Laxmi, an alum of Prerna, whose life and whose experiences and opinions of education I have tried to capture in the book, says of her education at Prerna:
“Like in Prerna, they don’t focus on studies first; first they focus on children. Like, where have they come from, who are they, what kind of children are they, so what kind of education should they be given. It’s not just about coming to school, studying and going home… but here along with studying, they ask our problems; they understand.”

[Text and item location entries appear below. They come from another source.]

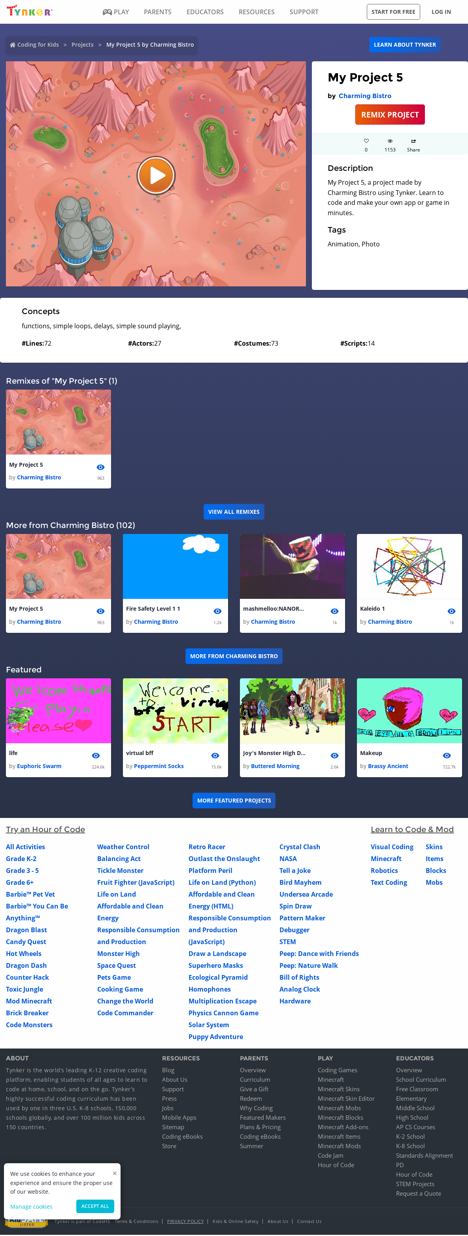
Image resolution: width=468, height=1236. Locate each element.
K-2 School (410, 1137)
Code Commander (125, 1013)
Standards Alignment (424, 1156)
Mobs (434, 883)
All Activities (25, 847)
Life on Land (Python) (222, 883)
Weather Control (123, 847)
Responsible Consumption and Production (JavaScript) (230, 930)
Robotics (384, 871)
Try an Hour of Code (45, 830)
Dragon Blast (26, 930)
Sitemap (173, 1128)
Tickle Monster (120, 871)
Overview (253, 1071)
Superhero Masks (216, 966)
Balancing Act (119, 859)
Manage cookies (31, 1206)
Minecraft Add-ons (343, 1128)
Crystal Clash (300, 847)
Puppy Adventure (216, 1037)
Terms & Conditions (136, 1222)
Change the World (125, 1002)
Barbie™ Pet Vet (30, 895)
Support (173, 1090)
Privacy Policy (185, 1222)
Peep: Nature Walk (308, 966)
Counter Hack (27, 978)
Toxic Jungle (24, 990)
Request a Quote (418, 1194)
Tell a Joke (295, 871)
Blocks (436, 871)
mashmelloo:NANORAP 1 (274, 609)
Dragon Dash (26, 966)
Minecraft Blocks (340, 1118)
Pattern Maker (302, 918)
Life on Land (116, 895)
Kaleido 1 (372, 609)
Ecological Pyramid (218, 978)
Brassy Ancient (388, 766)
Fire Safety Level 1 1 (153, 609)
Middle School (415, 1109)
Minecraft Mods (339, 1147)
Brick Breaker (27, 1013)
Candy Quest (26, 942)
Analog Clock (299, 990)
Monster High (118, 954)
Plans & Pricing (260, 1128)
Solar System (209, 1025)
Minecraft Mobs (339, 1109)
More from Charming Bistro (234, 657)
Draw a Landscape (217, 954)
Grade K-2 (21, 859)
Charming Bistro (365, 96)
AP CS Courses (415, 1128)
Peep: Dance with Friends (319, 954)
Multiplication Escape (223, 1002)
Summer (251, 1147)
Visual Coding (392, 847)
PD (400, 1166)
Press (169, 1100)
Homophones (210, 990)
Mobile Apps (179, 1118)
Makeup (371, 754)
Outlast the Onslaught (224, 859)
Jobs (168, 1109)
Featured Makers (263, 1118)
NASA (288, 859)
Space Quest (116, 966)
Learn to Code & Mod (412, 830)
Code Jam (330, 1156)
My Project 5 (26, 465)
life (13, 754)
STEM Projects (415, 1185)
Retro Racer (207, 847)
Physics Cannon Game (224, 1013)
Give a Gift (254, 1090)
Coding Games (337, 1071)
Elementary (411, 1100)
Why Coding (256, 1109)
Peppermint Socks (159, 766)
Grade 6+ (20, 883)
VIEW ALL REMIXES (234, 512)
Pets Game (114, 978)
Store (169, 1147)
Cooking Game (120, 990)
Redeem (251, 1100)
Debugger (294, 930)
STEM (287, 942)
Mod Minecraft (29, 1002)
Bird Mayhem (300, 883)
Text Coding (389, 883)
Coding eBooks (182, 1137)
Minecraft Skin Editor (346, 1100)
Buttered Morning (275, 766)
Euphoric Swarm (39, 766)
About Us (174, 1081)
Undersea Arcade (306, 895)
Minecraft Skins (339, 1090)
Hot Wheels (24, 954)
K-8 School (410, 1147)
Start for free (393, 11)
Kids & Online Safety (236, 1222)
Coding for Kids (38, 44)
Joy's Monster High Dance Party (274, 754)
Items (434, 859)
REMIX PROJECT (390, 114)
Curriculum (255, 1081)
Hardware (295, 1002)
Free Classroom (417, 1090)
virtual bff (139, 754)
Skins (434, 847)
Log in (441, 11)
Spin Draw (295, 907)
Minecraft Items (339, 1137)
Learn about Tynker (405, 44)
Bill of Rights (299, 978)
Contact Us (309, 1222)
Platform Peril (210, 871)
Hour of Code (336, 1166)
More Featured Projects (234, 801)
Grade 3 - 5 (22, 871)
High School (412, 1118)
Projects (83, 44)
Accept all (95, 1206)
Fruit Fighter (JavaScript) (135, 883)
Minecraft (386, 859)
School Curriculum (421, 1081)
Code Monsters (29, 1025)
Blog (168, 1071)
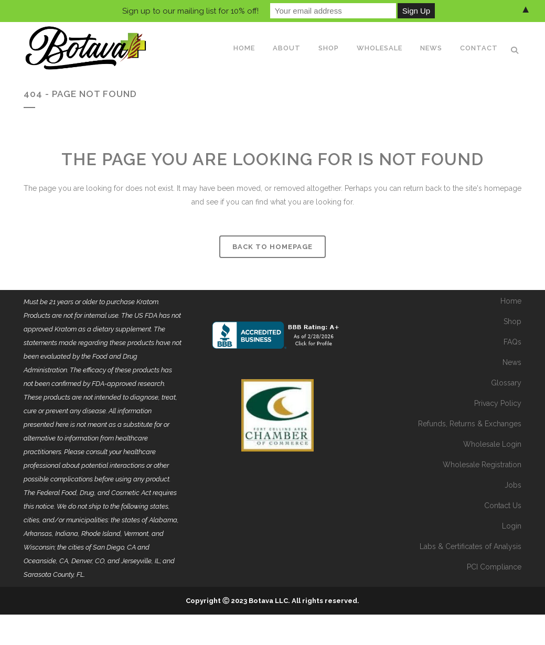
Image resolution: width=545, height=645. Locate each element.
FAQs (512, 342)
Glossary (506, 383)
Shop (512, 321)
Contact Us (502, 505)
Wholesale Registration (482, 464)
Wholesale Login (492, 444)
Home (510, 301)
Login (511, 526)
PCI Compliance (494, 567)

Every aspect of education at Prerna—the teachers, the curriculum, the culture of the school, the organization, and the formal and informal structures—is focused on helping the girls construct a sense of themselves as equal persons worthy of being respected by themselves and their communities. It enables them to look critically at the reality of their lives, understand underlying social and political structures, and learn ways of challenging inherent discrimination. It helps them build a capacity to aspire, to take charge of their lives, and to flourish. The school fights to keep them in and to make sure they stay and learn to read, write, and most importantly: recognize themselves as equal persons with a right to determine the course of their own lives. This is seen through the gleaming empowered self of Aarti:
“I think I can face any problem in the future. I can’t stay silent if I feel something is wrong. I want to learn and grow. I can’t stay at home now and do nothing. I want a career, a government job. I am preparing for that. … Like teachers used to say—girls should have an identity of their own. So I have learned to think like that about myself.”
Thus, girls must not only come to school, stay, and graduate. Their education should empower them with the essential knowledge that they have the right to use this education for their own purposes, that they are equal persons with choice, agency, aspirations, and a voice that speaks up against discriminatory practices and social structures.